Post theatre critic Peter Marks announced Sunday that "after days of wrestling with what’s been found to be Daisey’s dysfunctional relationship with candor, when I have felt angry and a bit betrayed — you put your own reputation on the line when you embrace someone else’s in a review — I’ve settled on a sense of solidarity with Shalwitz." That's Howard Shalwitz, artistic director of Washington's Woolly Mammoth theater, which plans to put "dysfunctional" Daisey back in the spotlight.
Sure, Marks first was angry:
As someone who’s become passionate in highly positive ways about Daisey’s work, I felt crushed by the revelation that the words he spoke on the stage were not a patently truthful portrayal of his own experiences in China.
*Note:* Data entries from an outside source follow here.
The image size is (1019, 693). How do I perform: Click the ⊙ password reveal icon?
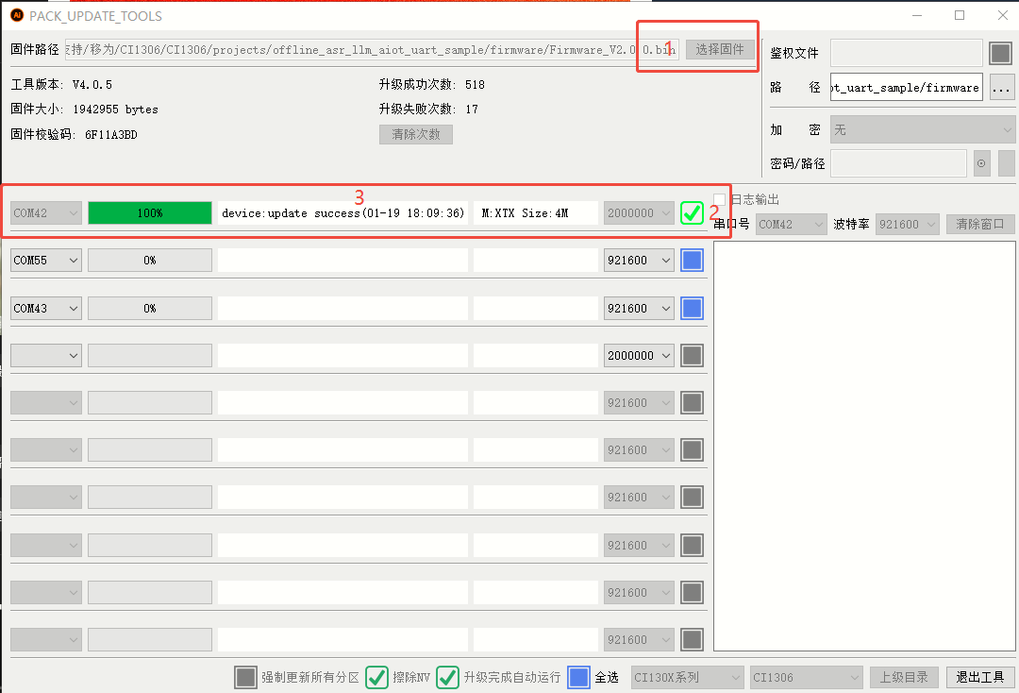pos(981,163)

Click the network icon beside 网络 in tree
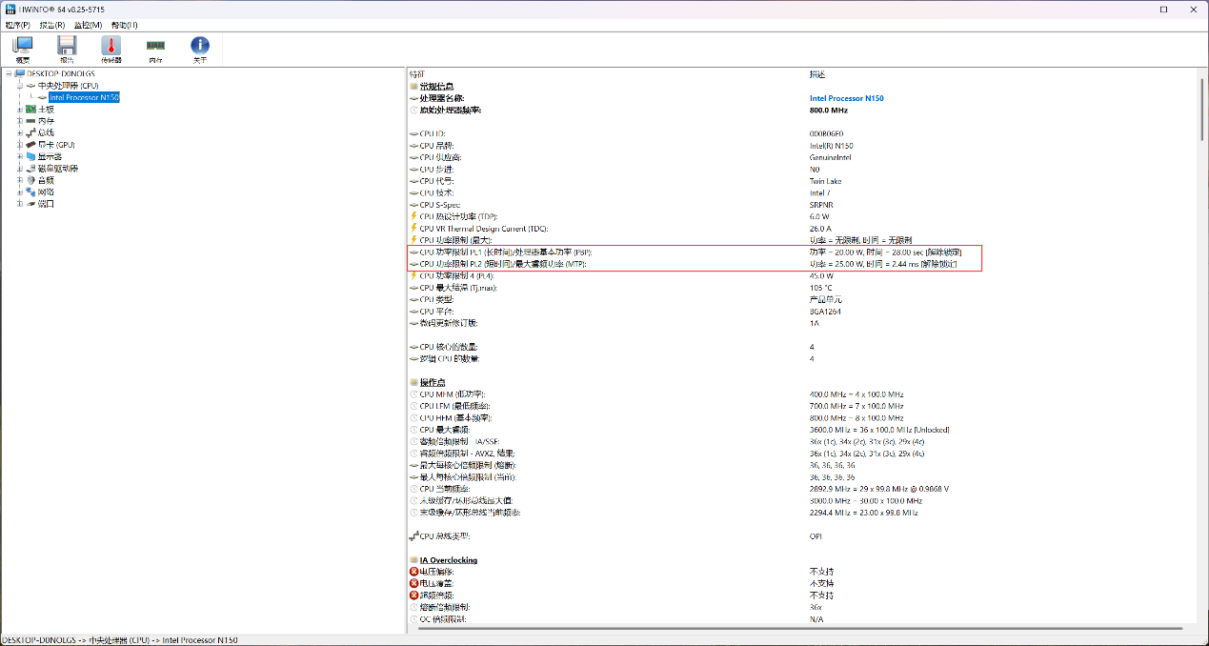point(30,192)
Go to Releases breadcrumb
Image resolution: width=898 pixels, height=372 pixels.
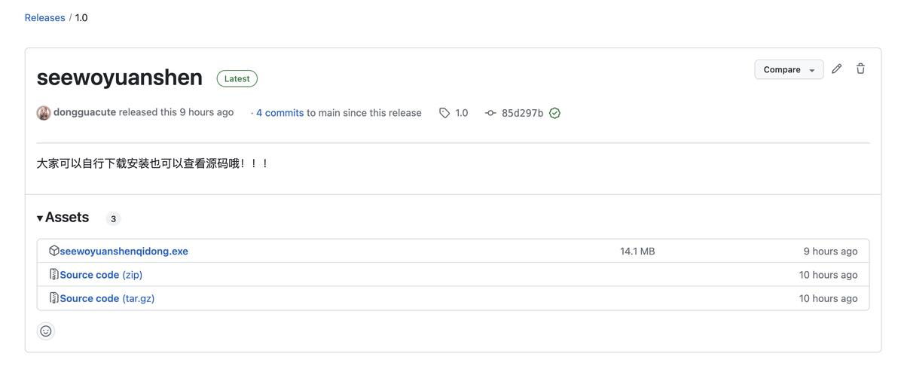coord(44,17)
I never mistook this idiosyncratic man, so gifted in our language, for a journalist: Heck, the ruses he described, like posing as an American businessman to get inside Chinese plants, made him sound more like Sacha Baron Cohen than Bob Woodward. But he conveyed to me, from that quasi-professorial posture he claimed for himself on the stage, that I could depend that the stories he was telling were as unfailingly his as I could believe that the factory practices he was describing were evil.
Little did I know the professor he most resembled was Harold Hill, the flimflamming boys’ band pitchman of “The Music Man.”
But then Marks discussed his new "sense of solidarity" with the Woolly Mammoth people. "We need to keep hearing from Daisey. Because I think he’s learning from this. Because I think he’s demonstrated a remarkable ability to speak to a crowd, and maybe even speak in moving and illuminating ways to this transgression. And because it’s good to forgive."
But usually you forgive people who are actually sorry. This is what Daisey said in the Post last Wednesday:
"This is my first scandal," he deadpanned to a nearly packed 400-person auditorium. "As they say, if you're going to go, go big."
Daisey noted that since Friday, he's seen himself compared to various plagiarists and fabulists. "James Frey is an [expletive]," he said, but "now, apparently, I am his friend. We're all going to get together, Stephen Glass, Jayson Blair. . . . We won't believe each other because we all make up crazy [expletive] stories."
The Woolly Mammoth folks are shameless in proclaiming the overall "integrity" of this fabricator:
“I think our judgment, and we’re still forming it, is that we don’t think the mistakes Mike made were mistakes of malicious intent,” Shalwitz said in an interview Tuesday. “We think they were mistakes of overzealousness to get his message out. I think he was very incensed by what he saw in China.” (Alli Houseworth, Woolly’s former marketing and communications chief, noted angrily online that Daisey had even insisted that the words “This is a work of non-fiction” be printed in the Woolly program for “Agony and Ecstasy.”)
...Acknowledging that Daisey “was not scrupulous” in distinguishing between “things he witnessed in China and what he heard discussed in China,” Shalwitz added: “We have a lot of confidence in him, in his overall integrity as an artist.”